─── TEKS BACAAN ───

Modernisasi Sebuah Ancaman
dan Peluang
Dalam sebuah
pepatah arab (qawa’idul fiqhiyah)
mengatakan “al-muhafadzatu ala qadimish
shalih wal akhdu min jadidil ashlah”, bahwasanya tradisi—masuk di dalamnya
kebudayaan—lama yang baik hendaknya dilestarikan serta mangambil tradisi modern
yang lebih baik. Hal ini menunjukkan bahwa kebudayaan yang lazimnya difahami
sebagai akal budi sedangkan akal adalah pemberian Tuhan yang tertinggi bagi
manusia yang respon terhadap perubahan, maka tidaklah bersifat statis yang abai
terhadap perubahan, tapi bersifat dinamis yang bisa berkembang sesuai
perkembangan zaman.
Modernisasi—secara
bahasa berarti baru ata up todate yang
kemudian muncul istilah westernisasi—yang
merupakan proses dari pembaharuan kebudayaan atau minimalmemberi inovasi
terhadap kebudayan memang mempunyai dampak sekularisasi lebih-lebih di barat,
bagi sebagian masyarakat, ilmu pengetahuan (sain) dan teknologi sudah meningkat
posisinya seolah menjadi “agama” baru, sehingga banyak di antara mereka
memper-Tuhan-kannya. Lebih jauh lagi di barat yang secular tidak sedikit
masyarakat yang bergaya hidup terpengaruh dan dilandasi oleh hasil pemikiran
filosuf abad 19, Frederick Nietzsche, bahwa trend “agam sain” ini
memuncak pada filsafat “God is dead”
(Tuhan telah mati)[3].
Na’udzubillah.
Adanya dampak tersebut yang
disebabkan arus modernisasi dimungkinan tidak adanya respon positif dalam
menyikapinya, buktinya, ketika hal itu disikapi positif maka akan menjadi suatu
inovasi budaya yang akan menjadikan kebudayaan itu tidak punah contoh,
bagaimana nasib kesenian wayang jika tidak diperbarui (dimodernisasi) menjadi
wayang kulit oleh Ust. Raden Syahid atau Sunan Kalijaga yang sebelumnya berupa
wayang orang (boneka yang mirip dengan manusia)? padahal para wali saat itu
memberikan fatwa haram karena kemiripannya dengan rupa manusia dan bagimana
pula nasib tradisi kenduren, mitungdinane, dan patangpuluh dina jika para wali sanga
tidak memasukan (inovasi) unsure keIslaman di dalamnya, dan banyak
contoh-contoh lain yang merupakan manfa’at dari modernisasi.

───

# KETENTUAN TUGAS
a) Alihkan kalimat berikut dari teks bacaan tentang modernisasi ke dalam bahasa Inggris: "Hal ini menunjukkan bahwa kebudayaan yang lazimnya difahami sebagai akal budi sedangkan akal adalah pemberian Tuhan yang tertinggi bagi manusia yang respon terhadap perubahan, maka tidaklah bersifat statis yang abai terhadap perubahan, tapi bersifat dinamis yang bisa berkembang sesuai perkembangan zaman."
b) Sambung teks bacaan tentang modernisasi di atas, dimulai tepat setelah kalimat terakhirnya.

─── DATA ───

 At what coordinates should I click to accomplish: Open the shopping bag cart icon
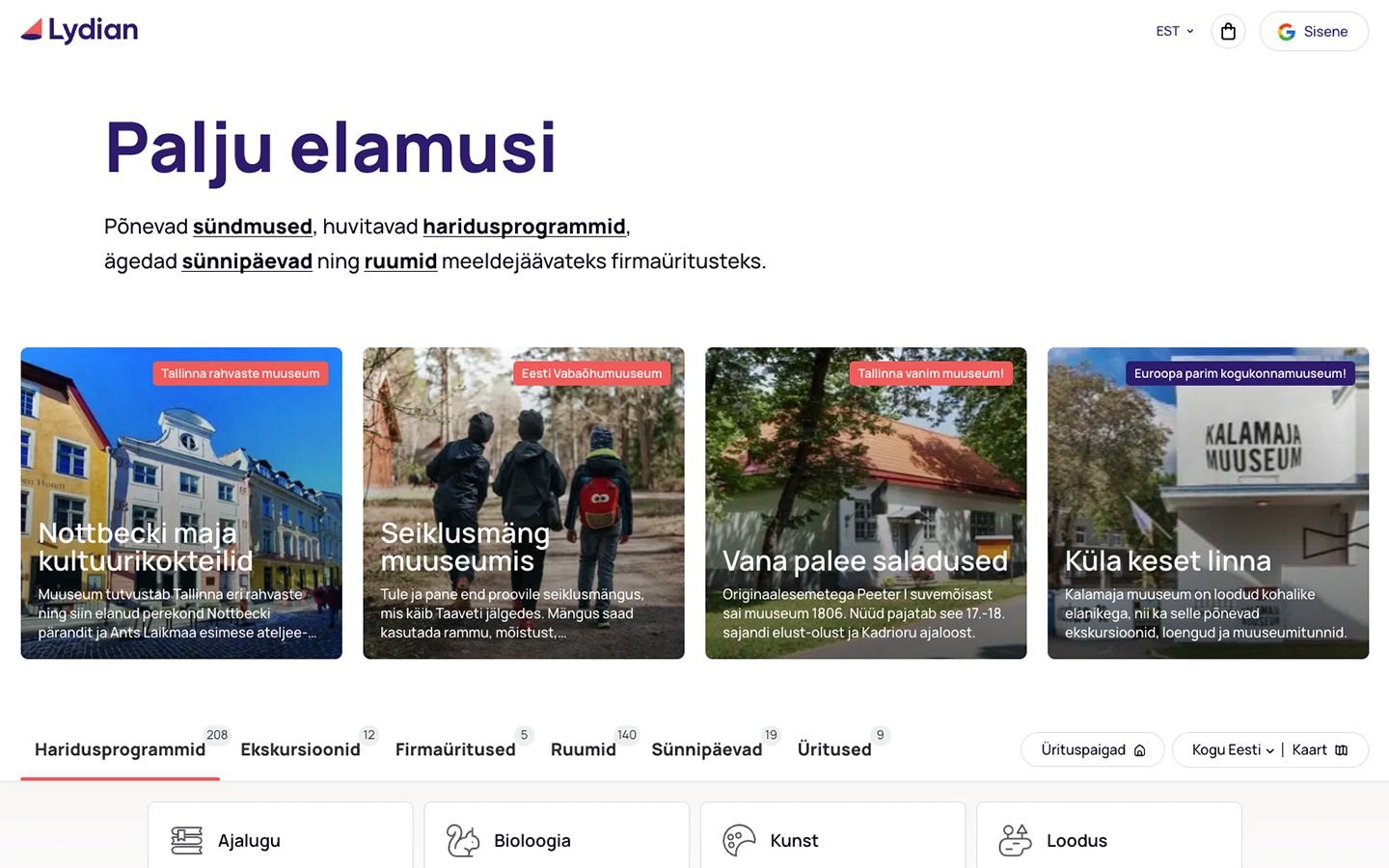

───

# JAWABAN TIAP TUGAS
a) This shows that culture, commonly understood as the work of reason and mind, while reason is God's highest gift to humans and responds to change, is therefore not static and indifferent to change but dynamic, able to develop in step with the times.

b)
Sebuah Catatan
Indonesia yang kaya
akan kebudayaan tidak akan bisa mandiri jikalau masyarakat—lebih-lebih
pemuda—kurang menghargai kebudayaan dan kearifan lokal yang ada, bahkan mereka
menganggap kuno sesuatu yang berharga itu, selain itu peran pemerintah kurang
memperhatikan akan kelestarian kebudayaan, bahkan cendrung untuk
(seakan-seakan) “menghilangkannya”. Padahal keragaman budaya, kearifan lokal,
ragam seni, suku, dan keragaman yang lain menjadi ciri khas Negara yang ketika
ciri khas itu dihilangkan, maka akan mudah bagi bangsa luar untuk mengambil
kekayaan-kekayaan Negara dan secara diam-diam penjajahan model baru
(neokolonialisme) bertandang di Indonesia yang memang dipersiapkan secara
matang oleh kekuatan di luar Indonesia sejak lahir tahun 1950-an, dan di Bantu
oleh orang Indonesia sendiri, dengan apa yang yang disebut sebagai kelompok
ekonom Mafia Berkeley atau Mafia Orde Baru (Dr. Rizal Ramli). Ironis memang
keadaan Negara kita, mungkin banyaknya TKW/TKI yang mengabdi di luar negri demi
mendapat sesuap emas, penyebab salah satunya adanya neokolonialisme.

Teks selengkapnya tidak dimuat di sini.